Financial Post 15-March-2010 Air Canada’s chief executive stepped up his attack on Persian Gulf airline Emirates Monday, characterizing his rival as a state-sponsored leech with too many planes that wants to suck passengers from other carriers.
In his latest assault on the United Arab Emirates’-based airline, Air Canada chief executive Calin Rovinescu said Emirates is aiming to win more access to Canada’s airports only because it wants to unload surplus capacity into the country.
“Emirates’ real aim is to dump its excess capacity resulting from too many wide-body aircraft commitments, including A-380s, into the Canadian market, just as it has elsewhere in the world,” Mr. Rovinescu said in a speech to a business audience at the Canadian Club of Montreal. “As a state-owned carrier with access to virtually unlimited capital, it would siphon passengers from other carriers who are making connections en route and connect them through its Dubai hub instead.”
Because airlines flying internationally from Canada rely on connecting passengers to fill their flights, the loss of these passengers would lead to cuts in service and eventually to the elimination of some direct service to European destinations from secondary hubs, Mr. Rovinescu said. He argued that would ultimately mean fewer choices for travellers, not more as Emirates argues.
Mr. Rovinescu said he has been “particularly exorcised” by Emirates actions because the UAE has linked the debate over greater bilateral access for Canadian and UAE-based carriers to Canada’s continued access to the Camp Mirage military logistics base there. “How’s that for no state involvement in their affairs?”

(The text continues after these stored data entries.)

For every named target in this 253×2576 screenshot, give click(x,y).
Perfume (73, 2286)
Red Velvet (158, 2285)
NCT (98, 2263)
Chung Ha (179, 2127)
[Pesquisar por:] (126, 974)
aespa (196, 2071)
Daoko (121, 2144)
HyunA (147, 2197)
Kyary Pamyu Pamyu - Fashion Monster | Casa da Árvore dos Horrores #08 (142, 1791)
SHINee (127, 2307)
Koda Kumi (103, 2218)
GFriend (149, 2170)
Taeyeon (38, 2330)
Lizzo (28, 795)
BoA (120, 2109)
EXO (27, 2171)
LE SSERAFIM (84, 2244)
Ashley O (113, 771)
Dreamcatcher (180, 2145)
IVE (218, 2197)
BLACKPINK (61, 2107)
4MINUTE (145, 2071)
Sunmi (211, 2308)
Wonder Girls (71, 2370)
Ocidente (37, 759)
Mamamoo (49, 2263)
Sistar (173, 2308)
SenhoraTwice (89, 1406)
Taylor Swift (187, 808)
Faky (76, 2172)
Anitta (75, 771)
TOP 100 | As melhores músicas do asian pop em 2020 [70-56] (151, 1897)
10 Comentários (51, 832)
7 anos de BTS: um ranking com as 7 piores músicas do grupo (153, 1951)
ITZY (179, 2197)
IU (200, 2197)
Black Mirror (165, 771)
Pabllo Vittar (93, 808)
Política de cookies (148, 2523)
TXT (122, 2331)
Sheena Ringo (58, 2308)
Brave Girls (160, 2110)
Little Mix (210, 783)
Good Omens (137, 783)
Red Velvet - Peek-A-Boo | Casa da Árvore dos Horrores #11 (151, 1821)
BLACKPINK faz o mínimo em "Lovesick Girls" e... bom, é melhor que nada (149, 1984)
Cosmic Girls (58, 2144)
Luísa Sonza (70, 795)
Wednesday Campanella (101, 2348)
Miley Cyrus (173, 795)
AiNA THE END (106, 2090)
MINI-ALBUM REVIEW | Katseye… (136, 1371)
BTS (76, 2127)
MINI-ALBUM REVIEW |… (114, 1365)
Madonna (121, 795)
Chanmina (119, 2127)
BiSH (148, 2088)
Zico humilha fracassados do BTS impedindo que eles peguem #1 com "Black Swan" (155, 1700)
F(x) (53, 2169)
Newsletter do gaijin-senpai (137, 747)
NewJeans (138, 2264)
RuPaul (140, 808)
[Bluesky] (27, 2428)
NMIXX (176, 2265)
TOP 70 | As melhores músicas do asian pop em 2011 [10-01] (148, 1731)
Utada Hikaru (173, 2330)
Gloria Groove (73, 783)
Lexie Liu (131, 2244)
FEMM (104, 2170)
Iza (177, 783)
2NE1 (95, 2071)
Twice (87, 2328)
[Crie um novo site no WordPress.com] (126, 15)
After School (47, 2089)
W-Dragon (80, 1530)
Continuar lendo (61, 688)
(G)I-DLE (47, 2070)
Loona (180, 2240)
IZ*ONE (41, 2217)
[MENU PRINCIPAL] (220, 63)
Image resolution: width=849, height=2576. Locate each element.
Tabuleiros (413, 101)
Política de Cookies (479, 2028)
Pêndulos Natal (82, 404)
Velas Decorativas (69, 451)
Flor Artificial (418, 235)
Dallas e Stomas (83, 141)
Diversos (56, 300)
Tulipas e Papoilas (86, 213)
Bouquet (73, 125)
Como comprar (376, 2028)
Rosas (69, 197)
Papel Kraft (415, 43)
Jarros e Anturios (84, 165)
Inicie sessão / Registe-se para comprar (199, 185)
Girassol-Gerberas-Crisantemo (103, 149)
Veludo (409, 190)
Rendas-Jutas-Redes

The UAE has increased pressure on Ottawa in recent weeks in its efforts to get additional landing rights for its commercial airlines Emirates and Etihas Airways, suggesting that the renewal of Canada’s lease on the Camp Mirage forward operating base could be in jeopardy when it comes up for renewal in June if those landing rights are not granted.
Air Canada and Emirates executives have been waging a war of words over the past week after Emirates asserted that more flights from Dubai to Canada would generate $480-million of economic activity and 2,800 new jobs. Mr. Rovinescu last week called those claims “the stuff of fairy tales.” That prompted Emirates’ senior vice-president of international affairs, Andrew Parker, to charge that Air Canada benefits from Canadian protectionism, which it argues hurts consumers.
In his speech, Mr. Rovinescu said the key to the growth of Montreal as an airline hub lies in channeling connecting traffic through the airport. “We think we can connect a lot more traffic through Montreal between the U.S. and Europe, and Middle East and Africa, he said.